On the Lenten side to the right, a sermon has ended in the church, and the congregation departs. Several devout women, probably Beguines, emerge through the front portal. They have attended a Lenten service (the statues are covered within the church), but lack the ashen crosses on their foreheads, found in Brueghel the Elder's paintings, which identifies the day as Ash Wednesday. From the north portal a second audience departs. They have celebrated Palm Sunday and hold in commemoration small branches, palms being hard to obtain in the Netherlands. Theirs is a modest congregation, for several of them carry their own chairs. Sickness and death are ever-present, invoking Lenten charity.
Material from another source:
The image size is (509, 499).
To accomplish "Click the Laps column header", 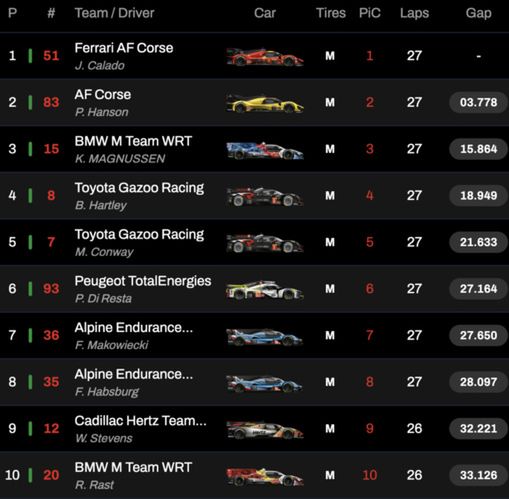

Cripples and orphans are given alms, as is a mother whose husband's corpse (not visible in the present lot) occupies the lower right corner of the painting.

The exact meaning of Brueghel's subject has given rise to various different interpretations, including the possibility that the picture was actually meant to illustrate a general conflict between the Church and State or as a more specific battle between Luther and the Church (see K. Demus, in the catalogue of the Kunsthistorisches Museum, 1981). Ertz is less convinced by this political reading of the picture favouring the more conventional notion, first voiced by Bastelaer, that Brueghel was really providing a humorous overview of rural life during Carnival and Lent in a didactic and allegorical way (R. von Bastelaer, Les estampes de Pieter Brueghel l'ancien, Brussels, 1908). It seems likely that such mock jousts were actually enacted on Shrove Tuesday before the Lenten fast began and many of the other rituals and customs associated with the seasons are here visualised in this way. Ertz concludes: 'Das Gemälde wird lediglich als Verbildlichung von Brauchtum, allerdings in künstlerischer Komposition mit freschaffender Fiktion und mit ausgesprochener Spielabsicht des künstlers mit seinem Gegenstand, angesehen'.